Siamo abbastanza lontani dallo Stato Islamico, per dirci al riparo?

«La distanza non conta. Il problema sta nel fatto che lo Stato Islamico si pone l'obiettivo di distruggere e islamizzare l'Occidente. Impossibile dialogare con loro, tentare una discussione razionale. Vogliono solo tornare indietro al tempo dei Califfati medievali e, nel fare questo, hanno mostrato di sapersi moltiplicare e diffondere come se fossero cellule cancerose nel corpaccione del nostro molle mondo».

Altra ipotesi. Quella di attacchi-kamikaze sferrati in aereo dagli jihadisti libici, nostri "vicini di casa". Possiamo considerare efficace il nostro sistema difensivo nel Mediterraneo?

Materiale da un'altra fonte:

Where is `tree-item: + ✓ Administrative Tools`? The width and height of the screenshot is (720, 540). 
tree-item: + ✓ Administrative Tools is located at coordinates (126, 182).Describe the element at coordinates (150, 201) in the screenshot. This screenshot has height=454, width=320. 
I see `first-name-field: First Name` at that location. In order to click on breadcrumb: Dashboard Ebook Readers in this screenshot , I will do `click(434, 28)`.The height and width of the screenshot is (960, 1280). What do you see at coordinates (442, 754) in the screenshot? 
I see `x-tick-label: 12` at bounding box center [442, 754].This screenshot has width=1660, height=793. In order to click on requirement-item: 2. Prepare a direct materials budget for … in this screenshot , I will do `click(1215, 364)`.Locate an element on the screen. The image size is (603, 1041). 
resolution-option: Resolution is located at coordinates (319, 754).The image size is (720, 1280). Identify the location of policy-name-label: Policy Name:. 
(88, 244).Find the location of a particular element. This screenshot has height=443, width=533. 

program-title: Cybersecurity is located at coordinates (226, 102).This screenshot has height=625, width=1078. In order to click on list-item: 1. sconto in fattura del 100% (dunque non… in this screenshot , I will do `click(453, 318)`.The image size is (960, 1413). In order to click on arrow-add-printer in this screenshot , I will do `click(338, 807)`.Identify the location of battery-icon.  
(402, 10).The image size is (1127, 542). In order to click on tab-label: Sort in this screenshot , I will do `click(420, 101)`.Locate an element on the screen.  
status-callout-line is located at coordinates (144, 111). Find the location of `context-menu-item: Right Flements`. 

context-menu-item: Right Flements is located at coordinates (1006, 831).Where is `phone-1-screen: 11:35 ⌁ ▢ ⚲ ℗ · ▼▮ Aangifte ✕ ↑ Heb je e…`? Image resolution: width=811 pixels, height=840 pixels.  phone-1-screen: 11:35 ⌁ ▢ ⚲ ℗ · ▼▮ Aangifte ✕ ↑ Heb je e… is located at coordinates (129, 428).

«Tutti i sistemi di difesa sono adeguati nella misura in cui esiste piena consapevolezza del pericolo e adeguata predisposizione alla reazione. In particolare, poi, la Marina Militare Italiana è certamente dotata di navi in grado di affrontare attacchi di varia natura, anche aerei. È sulla volontà politica di dover affrontare il problema, però, che è legittimo nutrire qualche dubbio».

Solo un difetto di volontà politica, dunque, se la missione navale europea "Eunavfor Med" non prende il largo?

«In questo momento, Eunavfor Med è poco più o poco meno che la nostra Mare Nostrum: un'operazione di soccorso dei migranti nel Mediterraneo. Niente pattugliamento, né lotta ai trafficanti di esseri umani. Continuiamo a non fare nulla, dicendo che non abbiamo interlocutori sull'altra sponda. Abbiamo, però, aspettato abbastanza a lungo e in Libia non è accaduto nulla. Impossibile subire ancora un flusso incontrollato di persone. La questione, quindi, va discussa a livello Onu per decidere sull'eventuale occupazione temporanea della fascia costiera libica e per imporre regole certe sulle partenze».